The US labor market remained stable last month, raising expectations that the economy will avoid a devastating downturn.
Similar to June, employers added 187,000 jobs, and the unemployment rate decreased to 3.5% from 3.6% the previous month.
The study was the most recent evidence of the US economy’s resiliency in the face of a significant increase in borrowing costs.
Since last year, hiring has slowed and has performed better than many had anticipated in July.
Since the Federal Reserve rapidly increased borrowing costs last year in response to prices growing at their fastest rate in four decades, economists have been predicting a downturn in the largest economy in the world.
Inflation, or the rate at which prices rise, has significantly decreased since the Fed began hiking interest rates, coming in at just 3% in June.
However, Fed Chairman Jerome Powell has stated that for policymakers to be certain that their actions are successful, they need to see other indications of the economy’s cooling.
Analysts claimed that despite a slowdown in hiring, the most recent data was unlikely to resolve that issue because the jobless rate remained close to historic lows and pay growth outperformed expectations.

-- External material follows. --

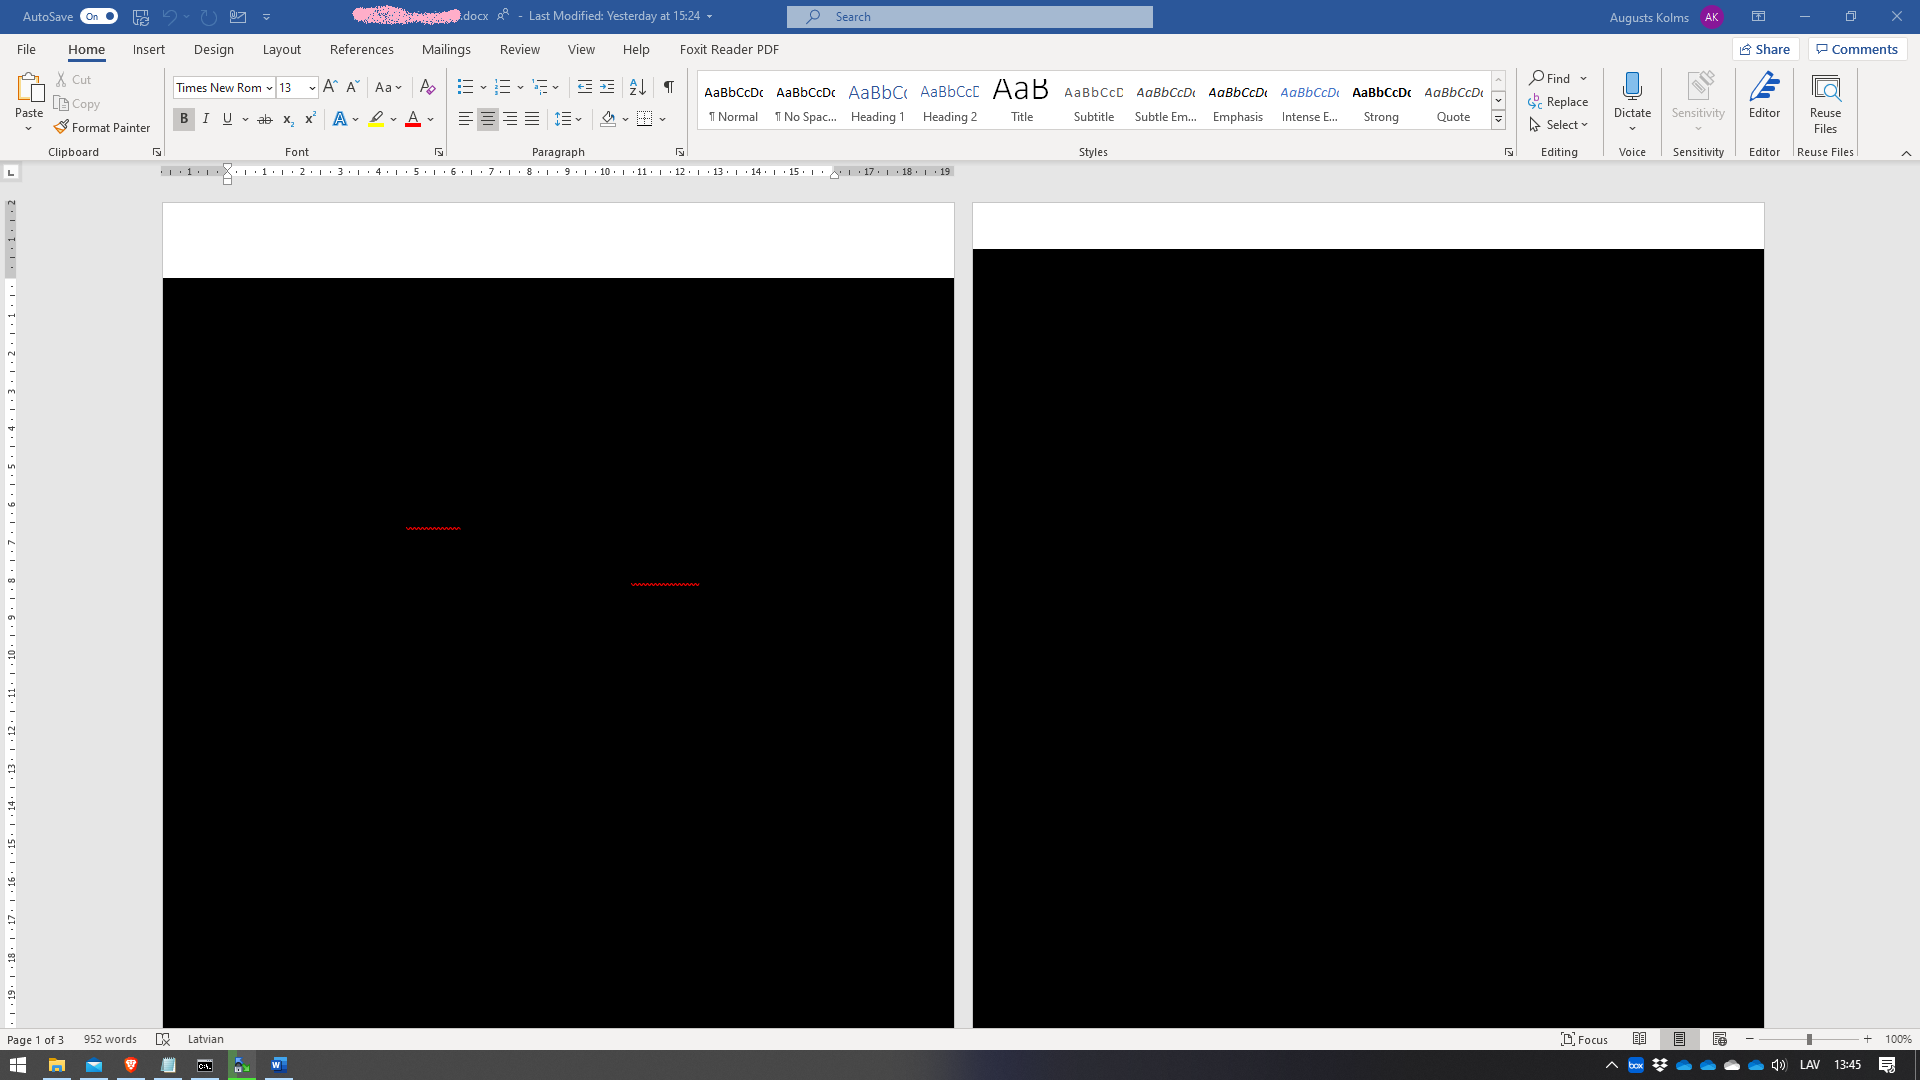Expand the Styles gallery more arrow
The height and width of the screenshot is (1080, 1920).
(1498, 120)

The Labor Department said that the average hourly salary in July was 4.4% more than it was a year earlier.
- US economy’s springtime boom outperforms predictions.

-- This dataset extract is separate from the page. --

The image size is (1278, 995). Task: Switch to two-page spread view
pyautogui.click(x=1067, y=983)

- US interest rates rise to their highest level in 22 years.
According to Richard Flynn, managing director of Charles Schwab UK, “Last month’s results offered evidence that employment growth had started to slow, and today’s numbers indicate that a downward trend may be in motion.”
While the Fed would probably prefer to see wage increases closer to 3%, this should be positive for policymakers as they fight sticky inflation.
Less jobs were added in July (187,000) than the 200,000 analysts had predicted.
Jobs were lost in the manufacturing, transportation, technology, and media sectors. The majority of other industries grew, with health care businesses leading the growth.
Additionally, the Labor Department reported that hiring in June and May was weaker than anticipated.
However, according to economists, the growth of the labor force has remained robust enough to offset population growth.
As a result, there are now more reasons to believe that the economy will decline gradually rather than abruptly, which would result in the unemployment of millions of people.
Mark Zandi, chief economist at Moody’s Analytics, called the report released on Friday “couldn’t have been much better,” while Zip Recruiter’s economist Julia Pollak called it “goldilocks.